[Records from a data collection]

= Beginning of Section =

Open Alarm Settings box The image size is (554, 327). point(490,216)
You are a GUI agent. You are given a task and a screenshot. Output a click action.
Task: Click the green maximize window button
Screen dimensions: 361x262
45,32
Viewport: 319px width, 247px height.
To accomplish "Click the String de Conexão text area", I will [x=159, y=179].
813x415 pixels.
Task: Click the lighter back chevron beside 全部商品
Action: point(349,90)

= End of Section =
= Beginning of Section =

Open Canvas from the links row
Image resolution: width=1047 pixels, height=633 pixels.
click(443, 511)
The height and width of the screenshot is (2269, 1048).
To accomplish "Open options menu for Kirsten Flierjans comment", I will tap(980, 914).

= End of Section =
= Beginning of Section =

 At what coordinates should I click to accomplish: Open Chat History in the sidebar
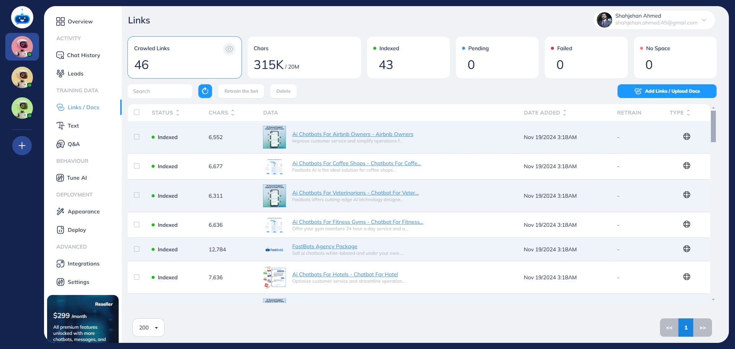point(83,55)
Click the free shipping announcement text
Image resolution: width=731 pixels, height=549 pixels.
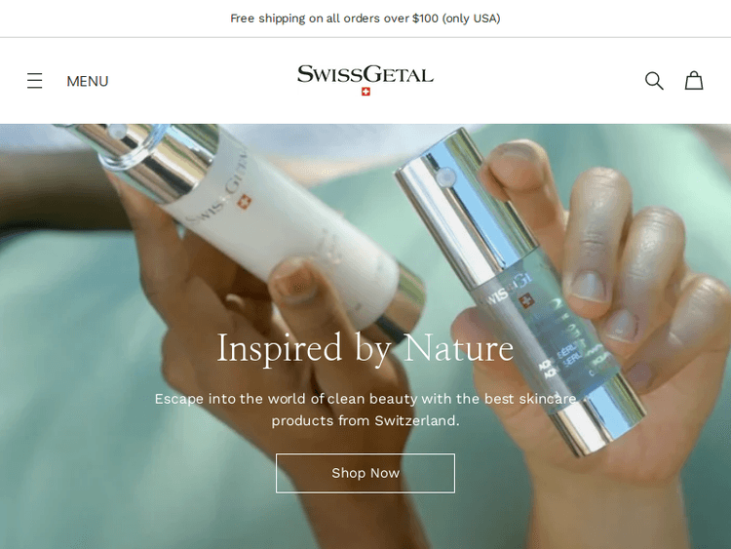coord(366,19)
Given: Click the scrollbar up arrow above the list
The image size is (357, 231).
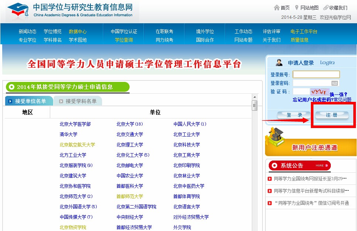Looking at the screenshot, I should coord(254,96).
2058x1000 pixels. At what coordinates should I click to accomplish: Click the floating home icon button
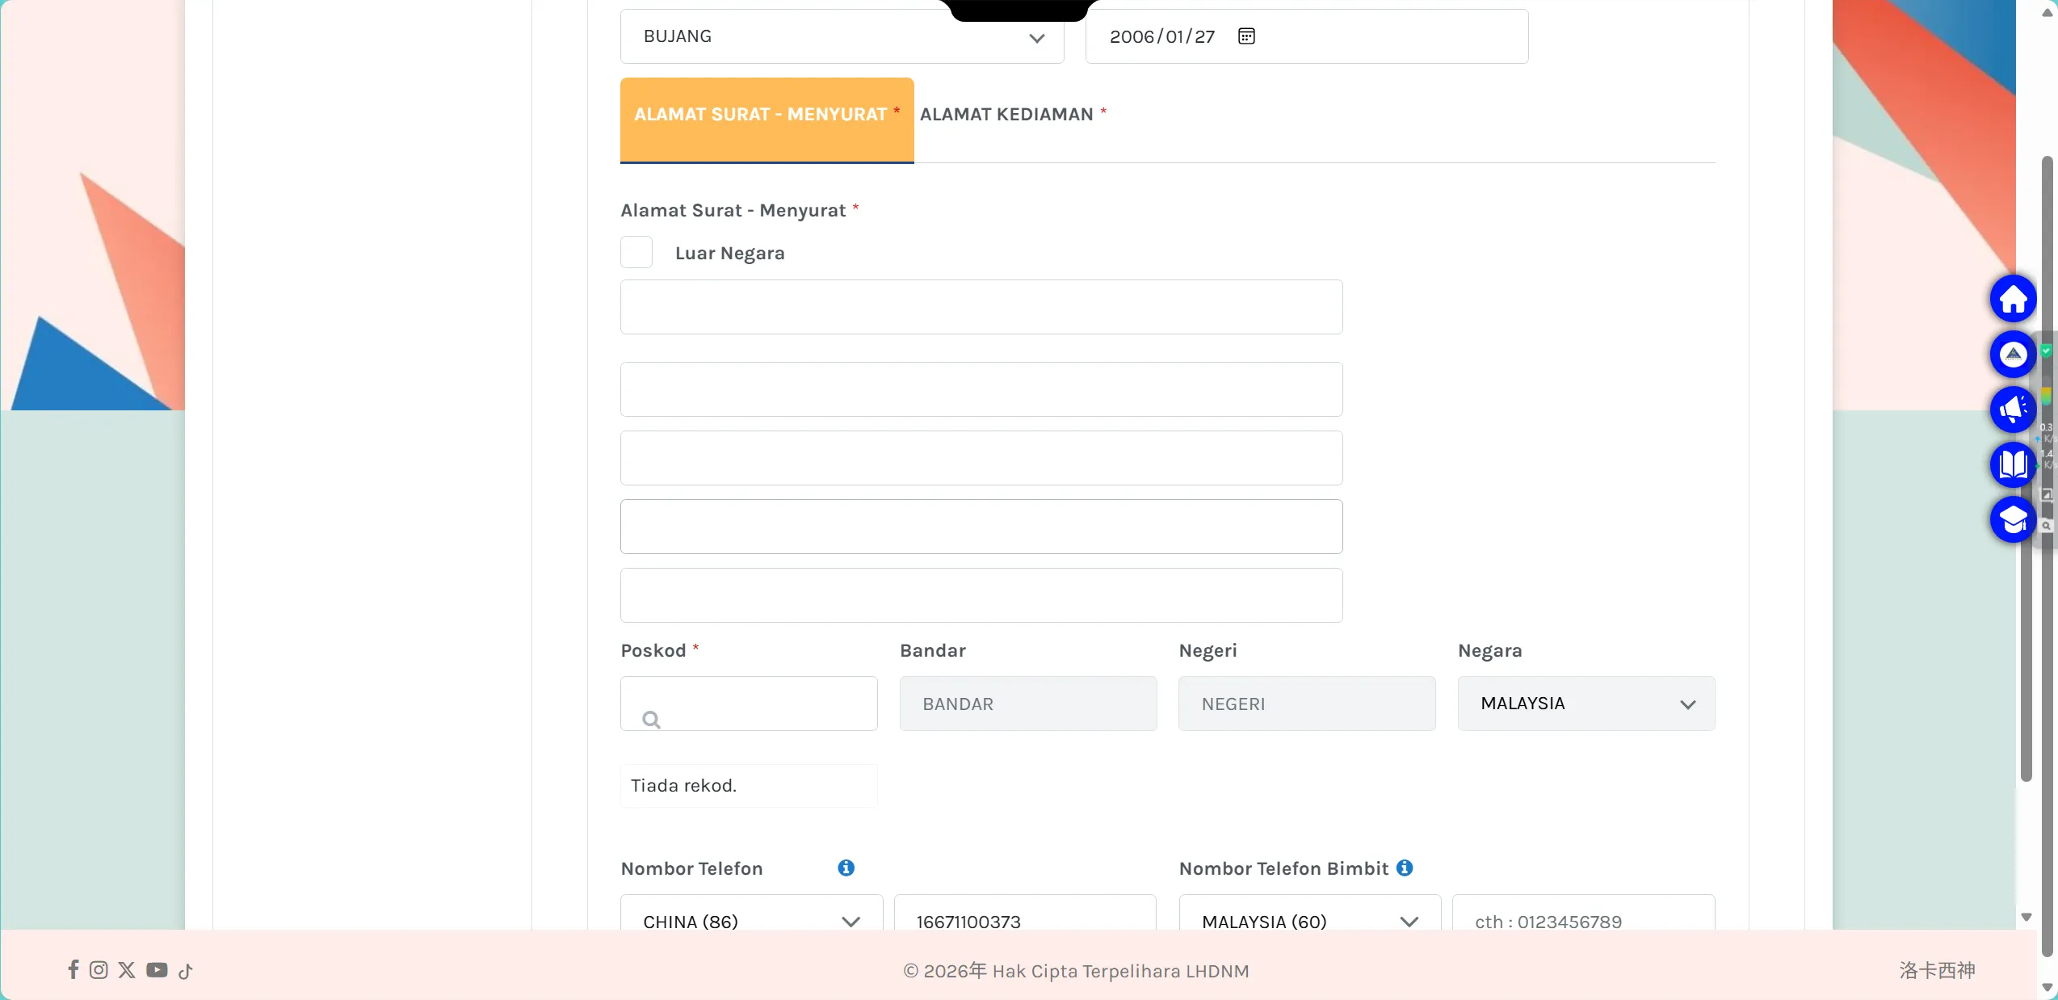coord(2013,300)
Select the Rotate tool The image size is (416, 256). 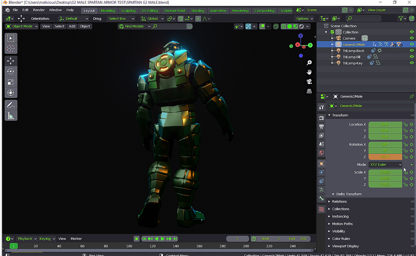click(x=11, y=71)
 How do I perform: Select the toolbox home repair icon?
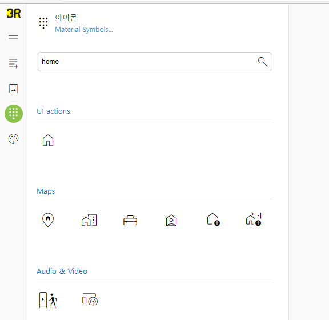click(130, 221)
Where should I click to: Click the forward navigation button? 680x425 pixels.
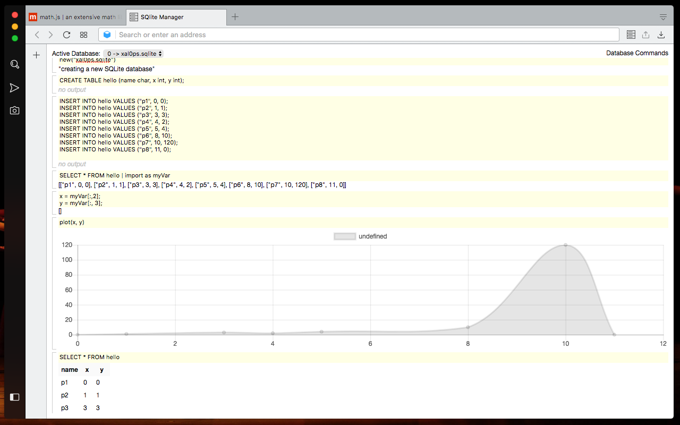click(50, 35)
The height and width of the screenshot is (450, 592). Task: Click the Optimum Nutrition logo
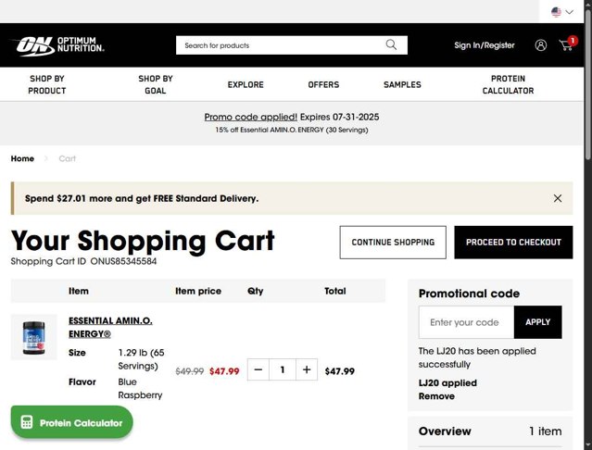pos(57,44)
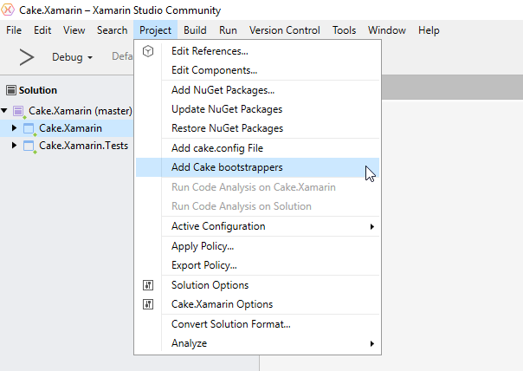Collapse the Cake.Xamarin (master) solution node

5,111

= End of Section =

● Problem details: Please return only the lines above, starting at the line that has "Open Alarm Settings" and ending at the line that has "Viewport: 319px width, 247px height.", keeping both and leaving each one unchanged.

● Answer:
Open Alarm Settings box The image size is (554, 327). point(490,216)
You are a GUI agent. You are given a task and a screenshot. Output a click action.
Task: Click the green maximize window button
Screen dimensions: 361x262
45,32
Viewport: 319px width, 247px height.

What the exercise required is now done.